TEKST:
--

Oost-Vlaams Rockconcours - Zes stijlen zonder ongelukken
JH Brieljant, Deinze, 12 oktober 2009
Deinze kenden wij enkel van naam, als bijhuis van een meubelketen. Met ingang van heden staat het echter in ons geheugen gebrand als de thuisbasis van het jeugdhuis met de beste catering en tevens de sterkste preselectie van dit concours. Men zou bijna gaan denken dat wij onze kritische toon minderen. Maar niks is minder waar. De groepen waren gewoon goed, en het was ronduit jammer dat er drie naar huis moesten. De keuze lag gelukkig niet bij ons maar wel bij de jury, die niks, maar dan ook helemaal niks te maken heeft met dit verslag. Niks!

Remote Control is een powertrio dat in de soundcheck eventjes Jimi Hendrix' Foxy Lady uit de versterkers liet schallen. Hun eigen set teerde ook duidelijk op sixtiesinvloeden, en het geruite hemd van de zanger/gitarist/frontman was een weggever: zij houden wellicht zielsveel van CCR. Maar in een poging die hypnotiserende sfeer van het beste van Creedence op te roepen, duurden de gitaarsolo's vaak (veel te) lang en waren de arrangementen niet swampy genoeg.
Mits een kritische tweede gitarist, een duidelijkere groove - haal er even Tony Joe White bij - en wat meer muzikale leerschool kan deze band misschien toch nog een interessante draai geven aan zijn invloeden. En dan kijken wij er alvast naar uit om hen in bedompte swampblueshokken te zien spelen voor een volgepakt zweterig huis. Zijn er nog moerassen in Deinze?
Winchester was iets helemaal anders. Hun drummer had een ziektebriefje wegens gehoorproblemen, en gezien de volumes die sommige bands produceerden, schrokken wij daar hoegenaamd niet van. Ze vingen dit op door onder hun elektronische beats nog meer beats te zetten, wat vooral een nadeel was voor de livefeel. Het podiumgebeuren bleef iets te functioneel. Hoge stemmetjes, lage stemmetjes, schreeuwstemmetjes, alles lukte. Muzikaal viel er weinig op aan te merken. Geen revelatie, maar zeker een goeie groep.
In den beginne stipten we Remote Control nog aan als kanshebber, maar Horses on Fire veranderde dat grondig. Het niveauverschil was gewoon te groot. Zij brachten een intensieve set die af was, van begin tot eind, en toch nooit al te poppy of gelikt klonk. Hadden Manic Street Preachers zó gespeeld op hun laatste passage, dan waren wij in de wolken geweest. 'Beloftevolle Britemohardrockpop' noteerden wij, maar wij schrijven wel vaker nonsens.
En wij houden ook wel van harde pokkeherrie. Op een concert mag je voelen dat het stampt. Maar Theepinkslips had blijkbaar aandelen van hoorapparatenfabrikanten in de portefeuille, afgaand op hun straaljagergeluidsniveau. Dat paste misschien wel bij hun gedreven punkrock, maar wij zijn een beetje de tel kwijt het hoeveelste punkrockgroepje van dit concours ze zijn.

--

OPDRACHT 1:
Schrijf een stuk uit het concertverslag letterlijk over: begin bij de woorden "Mits een kritische" en stop na "moerassen in Deinze?".
OPDRACHT 2:
Beantwoord deze vragen met wat in het concertverslag staat:
(a) Welk nummer liet Remote Control tijdens de soundcheck horen?
(b) Waarom had de drummer van Winchester een ziektebriefje?
(c) Hoeveel groepen moesten er naar huis?
OPDRACHT 3:
Schrijf het verslag over het rockconcours in Deinze verder, vanaf na de laatste zin.

BRONGEGEVENS:
--

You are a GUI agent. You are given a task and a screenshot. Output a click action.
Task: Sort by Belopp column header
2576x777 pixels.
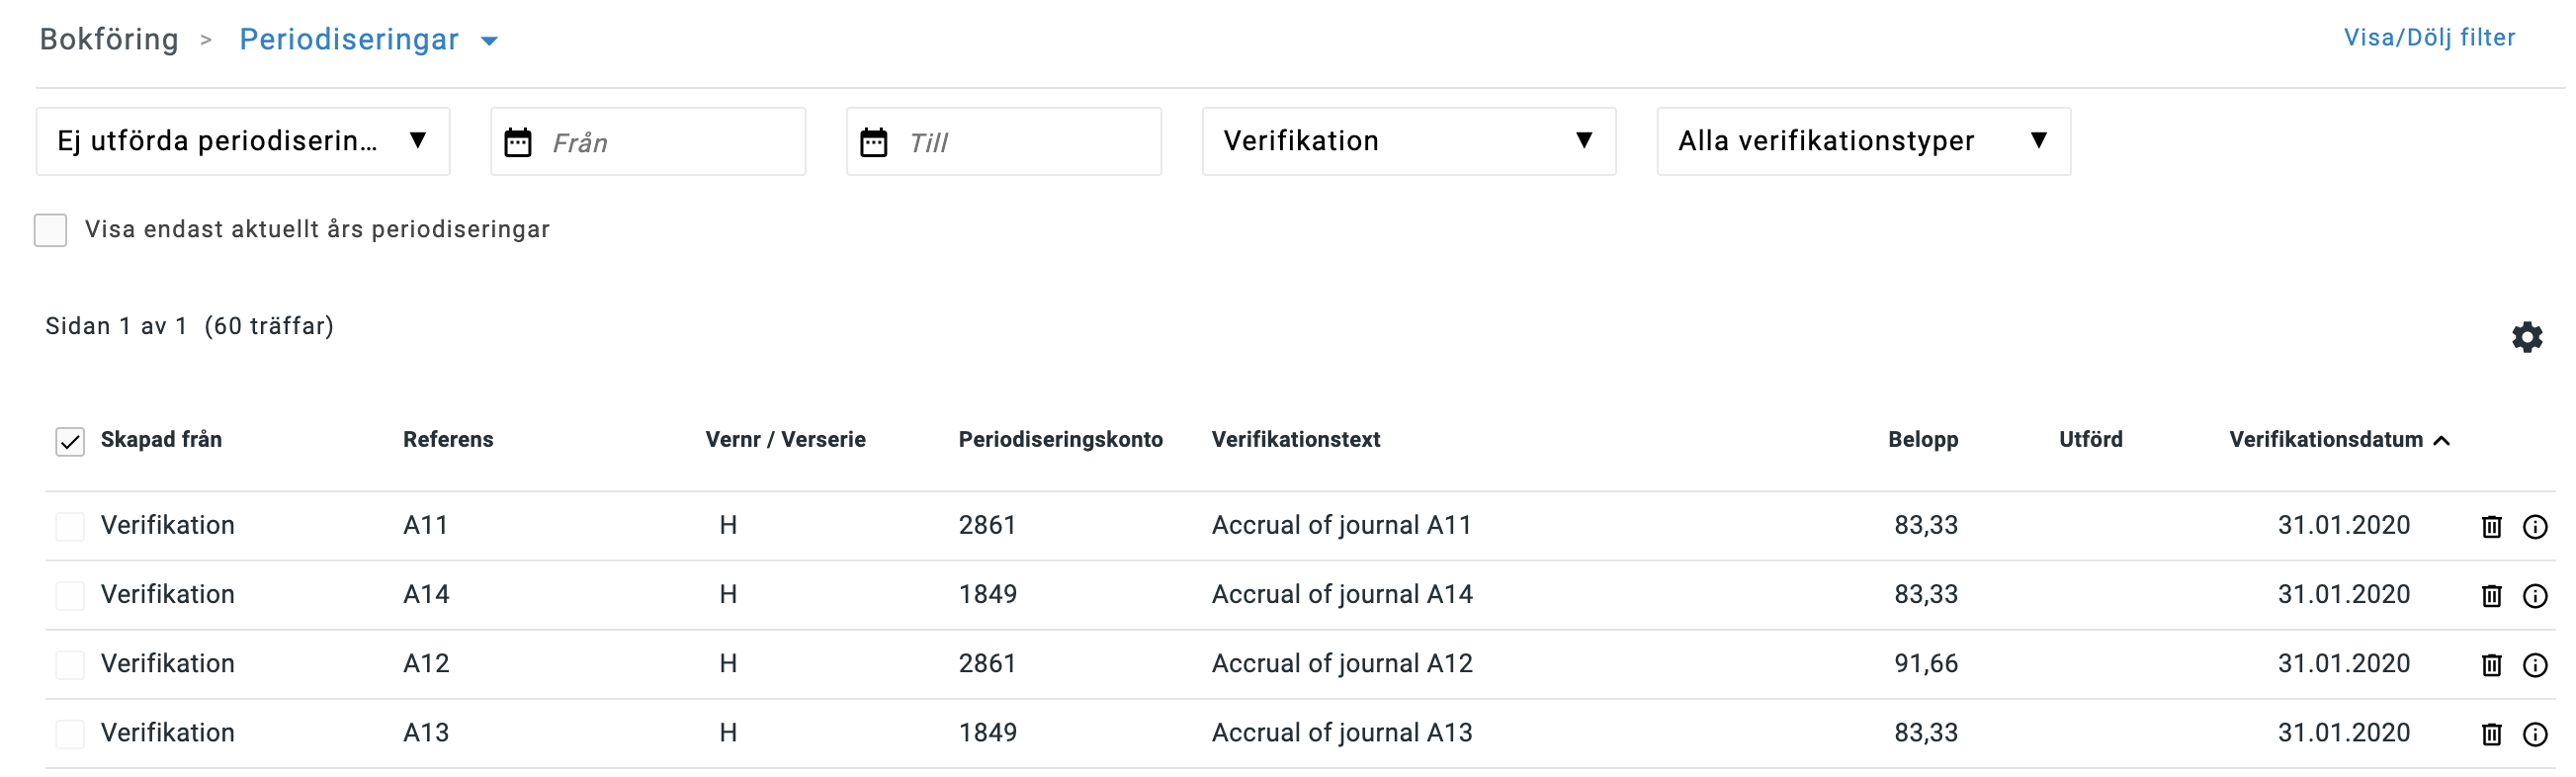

--

ANTWOORD 1:
Mits een kritische tweede gitarist, een duidelijkere groove - haal er even Tony Joe White bij - en wat meer muzikale leerschool kan deze band misschien toch nog een interessante draai geven aan zijn invloeden. En dan kijken wij er alvast naar uit om hen in bedompte swampblueshokken te zien spelen voor een volgepakt zweterig huis. Zijn er nog moerassen in Deinze?

ANTWOORD 2:
(a) Foxy Lady van Jimi Hendrix.
(b) Wegens gehoorproblemen.
(c) Drie.

ANTWOORD 3:
Op een zwakkere preselectie waren ze wellicht beter uit de verf gekomen met hun gedreven stampers van songs. We hoorden duidelijke invloeden van Sex Pistols, maar ook wel wat Kaiser Chiefs en zelfs een soupçon Talking Heads of een vleugje Golden Earring. Niet origineel, wel degelijk.
Senne Guns hield het op Nederlandstalig, en wij prijzen hem voor het gebruik van Echt Nederlands in plaats van halfdialectverkrachtingen om het toch maar vlotjes te laten klinken. Naar onze smaak was zijn kleinkunst - net als het meeste in het genre - net iets te cerebraal en te weinig rock-'n-roll, maar hij was wel de eerste artiest op dit concours bij wie we een heel optreden lang gericht naar de teksten konden en wilden luisteren.
De clichés werden duchtig gemeden, al is dat intussen misschien ook al een cliché voor het Betere Nederlandstalige Lied. Zijn vertaling en interpretatie van Effington van Ben Folds - dat wordt dan Wippegem - was ronduit knap. Nekkaliefhebbers, u heeft uw volgende chou gevonden, zijn naam is Senne Guns.
Look & Trees - spreek het uit op z'n Engels - gooide het voor de verandering maar weer eens over nog een héél andere boeg. Als wij ons niet vergissen, heet het "indie". Flarden Wilco, Eels en een beetje jarentachtig-Cure. Helaas refereerden die flarden vooral aan de aspecten die ons het minst interesseren in het oeuvre van die groepen.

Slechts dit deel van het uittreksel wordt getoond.